We can also import all files in a local directory. When doing that we need to import from the folder name.

Start with creating an addtional file

In [None]:
%%writefile ../py_scripts/sp_examples/modules/local_second_module.py
def reverse_name(name: str) -> str:
    return name[::-1]


Create Python Stored Procedure that imports the functions from the files

In [None]:
snf_session.clear_imports()
snf_session.clear_packages()
@F.sproc(name="module_dir_sp", is_permanent=False, replace=True, packages=['snowflake-snowpark-python'],imports=['../py_scripts/sp_examples/modules'], session=snf_session)
def module_dir_sp(session: Session, name: str) -> str:
    from modules.local_module import hello_name
    from modules.local_second_module import reverse_name
    hello_str = hello_name(name)
    reverse_name = reverse_name(name)
    return f'{hello_str} your name reversed is {reverse_name}'

If we look at the description of the Stored procedure we can see that the folder is added as modules.zip

In [None]:
snf_session.sproc.describe(module_dir_sp).show(max_width=150)

Test the Stored Procedure

In [None]:
snf_session.call("module_dir_sp", "mats")

### Using files in a stage

We can import files that are on a stage to use in a Stored Procedure.

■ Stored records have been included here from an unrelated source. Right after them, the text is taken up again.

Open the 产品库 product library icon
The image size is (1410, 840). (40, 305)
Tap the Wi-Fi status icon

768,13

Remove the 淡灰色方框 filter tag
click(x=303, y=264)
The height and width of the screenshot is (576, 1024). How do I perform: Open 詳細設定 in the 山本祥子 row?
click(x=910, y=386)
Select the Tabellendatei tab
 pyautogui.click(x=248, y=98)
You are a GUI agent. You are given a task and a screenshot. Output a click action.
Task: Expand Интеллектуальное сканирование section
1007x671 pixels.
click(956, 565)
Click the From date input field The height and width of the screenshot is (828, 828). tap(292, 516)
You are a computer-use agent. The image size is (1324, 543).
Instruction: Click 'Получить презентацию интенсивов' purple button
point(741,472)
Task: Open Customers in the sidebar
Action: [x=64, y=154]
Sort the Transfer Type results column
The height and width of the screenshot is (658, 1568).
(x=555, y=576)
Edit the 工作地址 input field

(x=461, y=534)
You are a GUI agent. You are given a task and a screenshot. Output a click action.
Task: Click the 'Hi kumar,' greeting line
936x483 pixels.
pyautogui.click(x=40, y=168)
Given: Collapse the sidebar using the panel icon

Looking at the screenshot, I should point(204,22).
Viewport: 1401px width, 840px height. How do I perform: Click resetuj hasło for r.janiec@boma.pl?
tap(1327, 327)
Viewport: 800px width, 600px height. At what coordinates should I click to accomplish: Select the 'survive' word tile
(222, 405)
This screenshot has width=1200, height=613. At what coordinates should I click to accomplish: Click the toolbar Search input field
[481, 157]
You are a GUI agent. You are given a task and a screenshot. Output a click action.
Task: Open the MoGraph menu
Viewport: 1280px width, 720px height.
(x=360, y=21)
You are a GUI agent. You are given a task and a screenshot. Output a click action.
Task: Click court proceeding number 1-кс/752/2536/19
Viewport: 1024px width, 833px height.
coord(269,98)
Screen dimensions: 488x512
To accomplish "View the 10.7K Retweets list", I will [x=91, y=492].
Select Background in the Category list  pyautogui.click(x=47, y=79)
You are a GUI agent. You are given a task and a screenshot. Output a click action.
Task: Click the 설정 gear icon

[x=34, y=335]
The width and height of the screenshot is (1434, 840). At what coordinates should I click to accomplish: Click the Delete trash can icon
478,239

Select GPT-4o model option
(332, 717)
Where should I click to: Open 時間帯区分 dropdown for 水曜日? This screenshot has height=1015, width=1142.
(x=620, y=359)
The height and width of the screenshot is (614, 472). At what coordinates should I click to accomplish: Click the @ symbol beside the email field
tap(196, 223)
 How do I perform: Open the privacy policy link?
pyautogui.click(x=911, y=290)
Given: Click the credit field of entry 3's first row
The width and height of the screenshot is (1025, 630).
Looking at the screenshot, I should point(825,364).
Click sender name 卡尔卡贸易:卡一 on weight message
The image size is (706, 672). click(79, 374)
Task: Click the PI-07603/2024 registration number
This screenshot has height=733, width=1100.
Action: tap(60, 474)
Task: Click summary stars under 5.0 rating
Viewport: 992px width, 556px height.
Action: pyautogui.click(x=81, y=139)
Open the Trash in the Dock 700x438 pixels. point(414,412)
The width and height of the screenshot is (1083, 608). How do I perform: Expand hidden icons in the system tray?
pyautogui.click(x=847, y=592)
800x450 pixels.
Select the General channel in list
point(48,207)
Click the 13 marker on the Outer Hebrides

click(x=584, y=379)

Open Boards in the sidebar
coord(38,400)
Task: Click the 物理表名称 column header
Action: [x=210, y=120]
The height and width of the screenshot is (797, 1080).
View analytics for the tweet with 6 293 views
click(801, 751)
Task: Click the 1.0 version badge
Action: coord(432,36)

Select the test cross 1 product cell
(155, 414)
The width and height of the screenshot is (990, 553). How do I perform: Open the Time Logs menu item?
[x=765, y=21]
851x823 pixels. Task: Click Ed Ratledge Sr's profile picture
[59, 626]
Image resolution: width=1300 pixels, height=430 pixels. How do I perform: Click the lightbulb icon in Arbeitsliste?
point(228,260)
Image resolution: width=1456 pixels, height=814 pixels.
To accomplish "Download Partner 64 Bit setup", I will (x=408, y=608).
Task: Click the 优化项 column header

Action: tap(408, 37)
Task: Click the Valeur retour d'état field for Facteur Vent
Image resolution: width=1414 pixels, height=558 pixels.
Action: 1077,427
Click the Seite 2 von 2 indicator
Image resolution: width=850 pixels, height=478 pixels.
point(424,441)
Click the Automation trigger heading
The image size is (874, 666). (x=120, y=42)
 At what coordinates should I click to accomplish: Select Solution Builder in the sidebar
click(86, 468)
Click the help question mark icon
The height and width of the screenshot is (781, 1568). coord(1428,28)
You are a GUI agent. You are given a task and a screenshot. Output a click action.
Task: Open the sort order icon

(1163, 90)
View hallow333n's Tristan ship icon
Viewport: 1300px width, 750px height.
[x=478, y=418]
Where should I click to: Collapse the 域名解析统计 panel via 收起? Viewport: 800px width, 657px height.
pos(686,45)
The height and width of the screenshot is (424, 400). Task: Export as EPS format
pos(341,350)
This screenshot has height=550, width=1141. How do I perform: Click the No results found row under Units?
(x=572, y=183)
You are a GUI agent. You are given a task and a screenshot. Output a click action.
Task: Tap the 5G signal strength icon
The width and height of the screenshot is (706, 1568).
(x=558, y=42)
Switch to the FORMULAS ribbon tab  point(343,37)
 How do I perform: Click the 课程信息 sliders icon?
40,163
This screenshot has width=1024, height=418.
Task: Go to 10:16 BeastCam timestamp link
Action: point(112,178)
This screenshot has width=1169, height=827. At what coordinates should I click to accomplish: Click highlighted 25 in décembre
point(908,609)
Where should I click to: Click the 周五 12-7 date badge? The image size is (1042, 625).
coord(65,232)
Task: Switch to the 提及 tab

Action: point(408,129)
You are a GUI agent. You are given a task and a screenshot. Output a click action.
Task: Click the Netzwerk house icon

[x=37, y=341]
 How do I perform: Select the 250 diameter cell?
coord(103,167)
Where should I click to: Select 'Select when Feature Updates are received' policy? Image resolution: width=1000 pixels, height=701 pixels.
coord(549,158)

However, we need to import each file 

In [None]:
snf_session.file.put('../py_scripts/sp_examples/modules/*.py', '@python_files/modules/', auto_compress=False, overwrite=True)

In [None]:
snf_session.sql("ls @python_files/modules/").show()

In this case since we are using files on a stage we import each file individually in our code

In [None]:
snf_session.clear_imports()
snf_session.clear_packages()
@F.sproc(name="hello_stage_sp", is_permanent=False, replace=True, packages=['snowflake-snowpark-python']
         ,imports=['@python_files/modules/local_module.py', '@python_files/modules/local_second_module.py'], session=snf_session)
def hello_dir_sp(session: Session, name: str) -> str:
    from local_module import hello_name
    from local_second_module import reverse_name
    hello_str = hello_name(name)
    reverse_name = reverse_name(name)
    return f'{hello_str} your name reversed is {reverse_name}'

If get information about the Stored Procedure we can see that each file are added individually

In [None]:
snf_session.sproc.describe(hello_dir_sp).show(max_width=150)

In [None]:
snf_session.call("hello_stage_sp", "mats")

### Returning DataFrame

Starting with Snowpark for Python 1.5.0 you can create a Python Stored Procedure using teh SNowpark API that returns a table/DataFrame.

In [None]:
snf_session.clear_imports()
snf_session.clear_packages()
@F.sproc(name="table_name_sp", is_permanent=False, replace=True, packages=['snowflake-snowpark-python'], session=snf_session)
def table_name_sp(snf_session: Session) -> DataFrame:
    sp_df = snf_session.table("CAMPAIGN_SPEND")
    df_spend_yearly = sp_df.group_by(F.year("DATE"), "CHANNEL").sum("TOTAL_COST").sort("YEAR(DATE)")
    
    return df_spend_yearly


In [None]:
return_df = snf_session.call("table_name_sp")
return_df.show()

However, the return is not a real DataFrame with multiple columns as we can see by looking at the query and schema for return_df 

In [None]:
return_df.queries

In [None]:
return_df.schema

In [None]:
sp_df = return_df.cache_result()

### Logging

The Python logger can be used in Python Stored Procedures, it needs to be setup before according to https://docs.snowflake.com/en/developer-guide/logging-tracing/logging-python

In [None]:
snf_session.clear_imports()
snf_session.clear_packages()
@F.sproc(name="logging_sp", is_permanent=False, replace=True, packages=['snowflake-snowpark-python'], session=snf_session)
def logging_sp(session: Session) -> str:
    import logging

    logger = logging.getLogger("logging_sp_logger")
    logger.info("Starting sp")
    curr_db = session.get_current_database()
    logger.info(f"Using db: {curr_db}")
    logger.info("End logging_sp")
    
    return f"Done logging for this time!"
  

We need to set the level for the Stored Procedure so the logging is captured

In [None]:
snf_session.sql("ALTER PROCEDURE logging_sp() SET LOG_LEVEL=INFO").collect()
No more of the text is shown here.